--- SOURCE EXTRACT Enclosed Below ---

Amalga Unified Intelligence allows life scientists to automate the management and analysis of massive, heterogenous research data.

Amalga Unified Intelligence System

Karkanias and Peter Neupert, corporate vp of the health solutions group, started Microsoft’s life science endeavors with the 2006 acquisition of Azyxxi, a software platform designed by physicians at Medstar’s Washington Hospital Center. The system, based on a Microsoft framework, allowed physicians to bring together all types of patient data from hundreds of sources and make it instantly available at the point of care. Caregivers gained immediate access to patient data, including EKGs, scanned documents, x-rays, CT and MRI scans, angiograms, and ultrasound images, Karkanias reports.

The Azyxxi software formed the backbone of Microsoft’s Amalga Unified Intelligence System (UIS). Microsoft plans to integrate Rosetta software, as part of Amalga Life Sciences 2009, into Amalga UIS to provide “synergistic advantages to make translational medicine feasible,” explains Karkanias. Amalga UIS already has situational awareness built into it to assist physicians with point-of-care decisions, he adds. In the future, the platform will allow physicians to understand the genetics of a cancer patient in order to select the best treatments.

--- End of Enclosed SOURCE EXTRACT ---

* **EXERCISE DESCRIPTION**:
Copy out the full passage on the Amalga Unified Intelligence System word for word. The data after this passage comes from a different source.

--- SUPPLIED MATERIAL Enclosed Below ---

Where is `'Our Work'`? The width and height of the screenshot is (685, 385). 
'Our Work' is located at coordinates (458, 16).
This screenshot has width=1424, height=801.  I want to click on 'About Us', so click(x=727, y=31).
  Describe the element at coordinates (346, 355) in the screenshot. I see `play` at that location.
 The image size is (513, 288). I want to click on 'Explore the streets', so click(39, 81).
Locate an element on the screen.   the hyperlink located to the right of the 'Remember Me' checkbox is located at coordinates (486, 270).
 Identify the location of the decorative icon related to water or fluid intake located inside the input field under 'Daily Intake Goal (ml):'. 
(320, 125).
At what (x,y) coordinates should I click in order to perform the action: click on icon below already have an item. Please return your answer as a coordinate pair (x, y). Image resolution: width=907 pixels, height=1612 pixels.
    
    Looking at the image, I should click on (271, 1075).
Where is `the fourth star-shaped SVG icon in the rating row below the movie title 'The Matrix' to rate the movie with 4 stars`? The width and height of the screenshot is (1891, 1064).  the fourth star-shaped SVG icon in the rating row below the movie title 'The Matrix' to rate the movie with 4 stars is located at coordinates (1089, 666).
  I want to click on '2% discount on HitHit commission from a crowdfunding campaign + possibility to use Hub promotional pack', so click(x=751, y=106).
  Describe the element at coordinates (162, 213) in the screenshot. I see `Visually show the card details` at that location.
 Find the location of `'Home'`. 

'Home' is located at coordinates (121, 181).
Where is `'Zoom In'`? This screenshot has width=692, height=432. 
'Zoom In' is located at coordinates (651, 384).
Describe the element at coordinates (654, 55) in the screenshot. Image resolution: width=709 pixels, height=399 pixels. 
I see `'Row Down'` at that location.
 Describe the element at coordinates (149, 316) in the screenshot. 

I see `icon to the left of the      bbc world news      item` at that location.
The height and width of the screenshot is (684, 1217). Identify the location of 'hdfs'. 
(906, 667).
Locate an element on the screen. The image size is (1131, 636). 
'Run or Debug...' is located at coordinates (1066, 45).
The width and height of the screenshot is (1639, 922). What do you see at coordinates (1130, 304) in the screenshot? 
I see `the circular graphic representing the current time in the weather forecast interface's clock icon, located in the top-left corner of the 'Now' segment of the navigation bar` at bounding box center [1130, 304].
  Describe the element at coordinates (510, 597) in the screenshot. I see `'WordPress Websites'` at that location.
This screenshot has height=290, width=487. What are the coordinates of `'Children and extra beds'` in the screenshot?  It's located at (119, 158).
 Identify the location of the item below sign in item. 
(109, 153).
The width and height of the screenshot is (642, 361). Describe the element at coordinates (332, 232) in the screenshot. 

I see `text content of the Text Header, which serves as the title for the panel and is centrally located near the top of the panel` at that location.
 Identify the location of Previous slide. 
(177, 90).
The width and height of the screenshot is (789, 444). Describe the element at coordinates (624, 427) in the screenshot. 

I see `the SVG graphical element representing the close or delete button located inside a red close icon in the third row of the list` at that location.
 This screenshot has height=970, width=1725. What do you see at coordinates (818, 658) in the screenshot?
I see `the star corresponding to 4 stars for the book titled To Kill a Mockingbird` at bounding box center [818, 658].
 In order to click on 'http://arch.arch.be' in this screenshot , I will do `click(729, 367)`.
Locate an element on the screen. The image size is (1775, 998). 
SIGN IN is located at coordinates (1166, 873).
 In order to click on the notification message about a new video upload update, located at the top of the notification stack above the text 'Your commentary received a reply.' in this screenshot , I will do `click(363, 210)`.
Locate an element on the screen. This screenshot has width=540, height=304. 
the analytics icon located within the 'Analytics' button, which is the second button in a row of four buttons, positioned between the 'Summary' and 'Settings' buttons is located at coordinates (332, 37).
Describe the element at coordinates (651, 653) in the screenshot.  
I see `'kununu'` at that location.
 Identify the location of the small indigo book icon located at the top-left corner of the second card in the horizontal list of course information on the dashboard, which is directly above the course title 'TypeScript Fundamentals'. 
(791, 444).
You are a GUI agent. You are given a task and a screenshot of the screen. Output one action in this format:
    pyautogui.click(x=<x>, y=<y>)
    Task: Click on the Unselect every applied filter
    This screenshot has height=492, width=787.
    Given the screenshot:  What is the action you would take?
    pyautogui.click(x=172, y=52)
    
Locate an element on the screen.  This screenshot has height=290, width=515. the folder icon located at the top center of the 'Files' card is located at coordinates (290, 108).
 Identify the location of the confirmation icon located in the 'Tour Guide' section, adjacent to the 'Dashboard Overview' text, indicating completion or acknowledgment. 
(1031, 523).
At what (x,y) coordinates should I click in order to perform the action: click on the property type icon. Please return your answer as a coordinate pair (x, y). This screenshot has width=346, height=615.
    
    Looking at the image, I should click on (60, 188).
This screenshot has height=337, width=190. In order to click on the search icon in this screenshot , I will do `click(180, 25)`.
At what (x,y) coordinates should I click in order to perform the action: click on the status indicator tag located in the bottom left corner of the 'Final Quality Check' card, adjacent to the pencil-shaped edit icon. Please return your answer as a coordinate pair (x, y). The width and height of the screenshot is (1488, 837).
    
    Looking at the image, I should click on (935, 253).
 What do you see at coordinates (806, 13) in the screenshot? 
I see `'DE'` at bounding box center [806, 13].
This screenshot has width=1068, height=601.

--- End of Enclosed SUPPLIED MATERIAL ---

* **RESULT FOR THIS EXERCISE**:
Amalga Unified Intelligence allows life scientists to automate the management and analysis of massive, heterogenous research data.

Amalga Unified Intelligence System

Karkanias and Peter Neupert, corporate vp of the health solutions group, started Microsoft’s life science endeavors with the 2006 acquisition of Azyxxi, a software platform designed by physicians at Medstar’s Washington Hospital Center. The system, based on a Microsoft framework, allowed physicians to bring together all types of patient data from hundreds of sources and make it instantly available at the point of care. Caregivers gained immediate access to patient data, including EKGs, scanned documents, x-rays, CT and MRI scans, angiograms, and ultrasound images, Karkanias reports.

The Azyxxi software formed the backbone of Microsoft’s Amalga Unified Intelligence System (UIS). Microsoft plans to integrate Rosetta software, as part of Amalga Life Sciences 2009, into Amalga UIS to provide “synergistic advantages to make translational medicine feasible,” explains Karkanias. Amalga UIS already has situational awareness built into it to assist physicians with point-of-care decisions, he adds. In the future, the platform will allow physicians to understand the genetics of a cancer patient in order to select the best treatments.